ABSTRACT 1257(P4-11)
Rho標的分子mDiaの部分変異体によるアクチンストレス線維の誘導:渡邊直樹、加藤隆幸、成宮周 (京大・医・薬理)
Actin stress fiber formation induced by truncated mutants of a Rho effector molecule, mDia : Naoki WATANABE, Takayuki KATO, Shuh NARUMIYA (Dept. of Pharmacol., Kyoto Univ. Faculty of Med.)

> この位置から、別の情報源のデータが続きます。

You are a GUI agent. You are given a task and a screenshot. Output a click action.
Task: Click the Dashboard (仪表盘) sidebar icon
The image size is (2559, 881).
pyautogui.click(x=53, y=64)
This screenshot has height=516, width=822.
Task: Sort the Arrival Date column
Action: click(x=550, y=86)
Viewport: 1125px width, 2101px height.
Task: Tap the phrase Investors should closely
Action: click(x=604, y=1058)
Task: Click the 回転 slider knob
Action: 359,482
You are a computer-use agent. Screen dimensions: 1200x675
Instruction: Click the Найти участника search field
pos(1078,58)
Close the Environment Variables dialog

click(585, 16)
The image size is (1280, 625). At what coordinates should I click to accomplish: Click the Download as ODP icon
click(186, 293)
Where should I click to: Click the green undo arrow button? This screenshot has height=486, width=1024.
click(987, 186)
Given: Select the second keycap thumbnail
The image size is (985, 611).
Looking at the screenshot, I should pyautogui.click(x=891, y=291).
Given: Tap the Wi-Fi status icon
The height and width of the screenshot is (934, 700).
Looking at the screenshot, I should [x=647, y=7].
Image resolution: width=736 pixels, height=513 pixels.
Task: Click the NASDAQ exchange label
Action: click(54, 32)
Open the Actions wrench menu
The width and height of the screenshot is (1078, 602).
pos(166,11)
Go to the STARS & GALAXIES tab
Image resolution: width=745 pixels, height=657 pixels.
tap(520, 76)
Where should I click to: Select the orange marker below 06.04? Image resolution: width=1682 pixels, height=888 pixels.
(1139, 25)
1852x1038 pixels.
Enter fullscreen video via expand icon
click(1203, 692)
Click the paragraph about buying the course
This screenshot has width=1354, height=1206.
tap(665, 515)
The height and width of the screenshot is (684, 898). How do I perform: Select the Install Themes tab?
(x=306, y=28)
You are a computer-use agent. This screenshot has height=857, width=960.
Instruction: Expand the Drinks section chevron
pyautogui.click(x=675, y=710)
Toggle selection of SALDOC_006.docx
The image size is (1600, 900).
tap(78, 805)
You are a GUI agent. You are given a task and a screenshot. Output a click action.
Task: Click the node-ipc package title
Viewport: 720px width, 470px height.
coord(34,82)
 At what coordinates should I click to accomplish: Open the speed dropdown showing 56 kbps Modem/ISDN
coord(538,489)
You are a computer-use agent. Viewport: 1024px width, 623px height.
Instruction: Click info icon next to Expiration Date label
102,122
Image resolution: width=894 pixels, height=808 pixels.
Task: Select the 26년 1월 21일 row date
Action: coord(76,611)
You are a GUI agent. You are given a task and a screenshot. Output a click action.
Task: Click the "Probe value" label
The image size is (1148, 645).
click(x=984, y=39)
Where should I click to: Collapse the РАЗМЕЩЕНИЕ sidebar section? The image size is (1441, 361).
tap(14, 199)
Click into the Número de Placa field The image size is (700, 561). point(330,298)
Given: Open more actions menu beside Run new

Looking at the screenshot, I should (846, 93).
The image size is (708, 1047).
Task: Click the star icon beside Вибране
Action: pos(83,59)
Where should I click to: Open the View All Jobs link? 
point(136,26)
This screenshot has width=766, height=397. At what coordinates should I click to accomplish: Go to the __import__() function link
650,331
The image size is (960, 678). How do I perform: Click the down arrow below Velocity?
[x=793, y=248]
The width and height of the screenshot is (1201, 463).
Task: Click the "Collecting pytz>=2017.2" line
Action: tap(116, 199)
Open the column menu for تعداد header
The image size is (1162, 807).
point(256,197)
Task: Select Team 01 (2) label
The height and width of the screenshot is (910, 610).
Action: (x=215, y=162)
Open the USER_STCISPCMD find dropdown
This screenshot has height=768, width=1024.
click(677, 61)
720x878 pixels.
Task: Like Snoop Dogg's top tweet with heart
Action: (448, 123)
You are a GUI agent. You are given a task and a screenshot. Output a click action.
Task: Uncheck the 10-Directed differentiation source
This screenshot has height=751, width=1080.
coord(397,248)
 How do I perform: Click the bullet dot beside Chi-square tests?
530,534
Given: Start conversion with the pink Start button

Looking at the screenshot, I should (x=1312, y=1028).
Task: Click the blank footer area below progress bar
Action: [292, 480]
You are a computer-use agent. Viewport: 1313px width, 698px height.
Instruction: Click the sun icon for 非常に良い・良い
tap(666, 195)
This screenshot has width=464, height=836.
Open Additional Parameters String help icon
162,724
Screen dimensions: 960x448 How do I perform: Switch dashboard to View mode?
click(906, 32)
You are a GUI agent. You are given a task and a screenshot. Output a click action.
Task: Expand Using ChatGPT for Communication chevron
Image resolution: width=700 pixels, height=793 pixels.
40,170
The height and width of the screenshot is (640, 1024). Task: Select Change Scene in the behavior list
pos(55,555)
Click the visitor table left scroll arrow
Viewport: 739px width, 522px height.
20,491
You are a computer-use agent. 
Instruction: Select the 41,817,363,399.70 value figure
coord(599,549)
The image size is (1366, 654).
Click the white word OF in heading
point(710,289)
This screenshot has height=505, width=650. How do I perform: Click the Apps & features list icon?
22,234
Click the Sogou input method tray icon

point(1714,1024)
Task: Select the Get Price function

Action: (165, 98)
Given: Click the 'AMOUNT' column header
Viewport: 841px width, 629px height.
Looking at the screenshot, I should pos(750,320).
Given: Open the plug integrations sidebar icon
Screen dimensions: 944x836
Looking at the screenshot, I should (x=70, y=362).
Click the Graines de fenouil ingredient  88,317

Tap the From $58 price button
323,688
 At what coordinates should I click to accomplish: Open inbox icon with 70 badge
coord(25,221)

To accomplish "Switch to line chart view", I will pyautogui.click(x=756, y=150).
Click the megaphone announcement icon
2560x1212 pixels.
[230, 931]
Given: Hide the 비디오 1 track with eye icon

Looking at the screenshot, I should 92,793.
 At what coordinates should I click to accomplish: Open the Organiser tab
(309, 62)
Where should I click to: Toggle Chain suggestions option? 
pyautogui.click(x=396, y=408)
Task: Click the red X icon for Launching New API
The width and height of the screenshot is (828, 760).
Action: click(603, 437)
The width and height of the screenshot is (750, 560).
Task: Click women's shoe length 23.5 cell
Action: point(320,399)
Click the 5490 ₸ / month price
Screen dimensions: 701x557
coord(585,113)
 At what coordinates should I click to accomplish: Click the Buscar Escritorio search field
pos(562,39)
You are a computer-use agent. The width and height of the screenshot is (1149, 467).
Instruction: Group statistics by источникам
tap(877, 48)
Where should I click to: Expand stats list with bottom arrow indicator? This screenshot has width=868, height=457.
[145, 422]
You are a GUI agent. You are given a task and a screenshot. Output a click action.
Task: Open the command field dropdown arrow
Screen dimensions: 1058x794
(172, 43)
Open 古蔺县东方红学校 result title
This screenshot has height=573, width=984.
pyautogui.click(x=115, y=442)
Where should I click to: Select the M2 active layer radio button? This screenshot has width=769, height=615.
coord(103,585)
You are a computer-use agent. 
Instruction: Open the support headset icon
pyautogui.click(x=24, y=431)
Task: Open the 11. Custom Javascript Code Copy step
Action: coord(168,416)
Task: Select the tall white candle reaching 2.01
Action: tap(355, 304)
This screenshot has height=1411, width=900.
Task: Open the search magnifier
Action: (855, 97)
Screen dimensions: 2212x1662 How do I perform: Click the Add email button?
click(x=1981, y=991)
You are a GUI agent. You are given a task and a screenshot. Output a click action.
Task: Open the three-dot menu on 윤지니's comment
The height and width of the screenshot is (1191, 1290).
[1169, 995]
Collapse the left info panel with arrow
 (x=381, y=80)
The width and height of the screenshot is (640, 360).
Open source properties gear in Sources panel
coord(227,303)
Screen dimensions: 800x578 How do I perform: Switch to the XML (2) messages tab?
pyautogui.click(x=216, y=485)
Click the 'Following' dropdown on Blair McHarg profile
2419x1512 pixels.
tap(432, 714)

低分子量G蛋白質Rhoは主にアクチン細胞骨格系に作用し癌の転移、浸潤も含めた細胞の形態変化や運動、細胞質分裂を制御する。これらの細胞現象に至る情報は複数のRho標的分子が協調し伝達すると考えられる。以前我々が報告したRhoの標的分子、p140mDiaは近年認知されたFormin相同蛋白質ファミリーの1員で、C末側にドメイン構造(FH1、FH2)を共有する。FH1はポリプロリン構造を有し、プロフィリンと結合能がある。mDiaのN末端はGTP型RhoAと結合する。今回、mDiaの部分欠損変異体をランダムに作製、HeLa細胞の過剰発現系で解析した。。mDiaのRho結合領域はRhoを不活化するボツリヌスC3毒素同様の細胞内Fアクチン消失を引き起こす。一方、mDia全長ではほとんど変化はないが、Rho結合領域の欠損体が著明なアクチンストレス線維を誘導することを見い出した。複数の変異体から、アクチン細胞骨格系の形質発現に重要な領域や細胞内分子分布の相違をきたす変異を同定しつつあり、mDiaの活性化機構、もう1つの標的分子ROCKとの比較について述べる。